You are viewing a plain text version of this content. The canonical link for it is here.

Posted to user@cassandra.apache.org by tsuraan <ts...@gmail.com> on 2010/04/19 19:03:39 UTC

Modelling assets and user permissions

Suppose I have a CF that holds some sort of assets that some users of
my program have access to, and that some do not.  In SQL-ish terms it
would look something like this:

TABLE Assets (
  asset_id serial primary key,
  ...
);

TABLE Users (
  user_id serial primary key,
  user_name text
);

TABLE Permissions (
  asset_id integer references(Assets),
  user_id integer references(Users)
)

Now, I can generate UUIDs for my asset keys without any trouble, so
the serial that I have in my pseudo-SQL Assets table isn't a problem.
My problem is that I can't see a good way to model the relationship
between user ids and assets.  I see one way to do this, which has
problems, and I think I sort of see a second way.

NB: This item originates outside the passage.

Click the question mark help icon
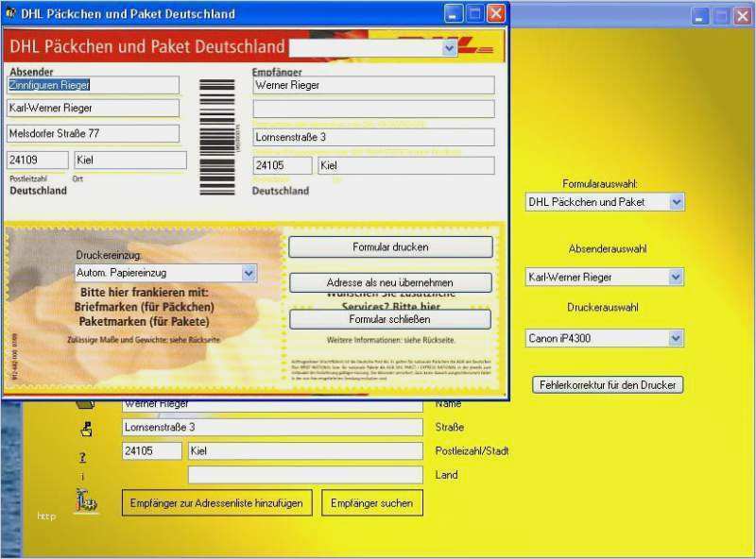[x=82, y=457]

The obvious way to do it is have the Assets CF have a SuperColumn that
somehow enumerates the users allowed to see it, so when retrieving a
specific Asset I can retrieve the users list and ensure that the user
doing the request is allowed to see it.  This has quite a few
problems.  The foremost is that Cassandra doesn't appear to have much
for conflict resolution (at least I can't find any docs on it), so if
two processes try to add permissions to the same Asset, it looks like
one process will win and I have no idea what happens to the loser.
Another problem is that Cassandra's SuperColumns don't appear to be
ideal for storing lists of things; they store maps, which isn't a
terrible problem, but it feels like a bit of a mismatch in my design.
A SuperColumn mapping from user_ids to an empty byte array seems like
it should work pretty efficiently for checking whether a user has
permissions on an Asset, but it also seems pretty evil.

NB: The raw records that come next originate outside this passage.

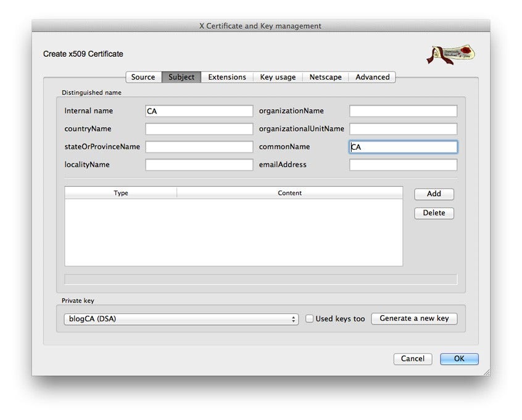This screenshot has height=420, width=522.
Task: Click the certificate scroll logo icon
Action: (450, 54)
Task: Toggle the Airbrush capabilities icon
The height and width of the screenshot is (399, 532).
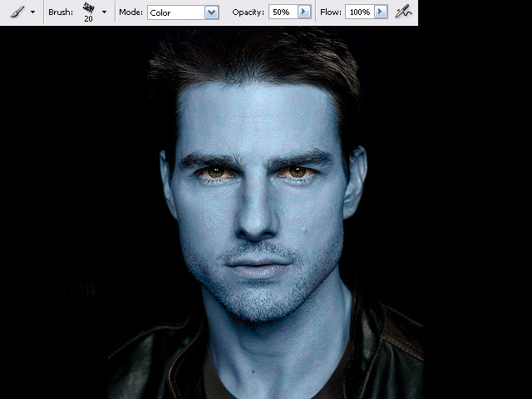Action: point(403,12)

The other idea that I have is a seperate CF for AssetPermissions that
somehow stores pairs of asset_ids and user_names.  I don't know what
I'd use for a key in that situation, so I haven't really gotten too
far in seeing what else is broken with that idea.  I think it would
get around the race condition, but I don't know how to do it, and I'm
not sure how efficient it could be.

What do people normally use in this situation?  I assume it's a pretty
common problem, but I haven't see it in the various data modelling
examples on the Wiki.

Re: Modelling assets and user permissions

Posted by Jonathan Ellis <jb...@gmail.com>.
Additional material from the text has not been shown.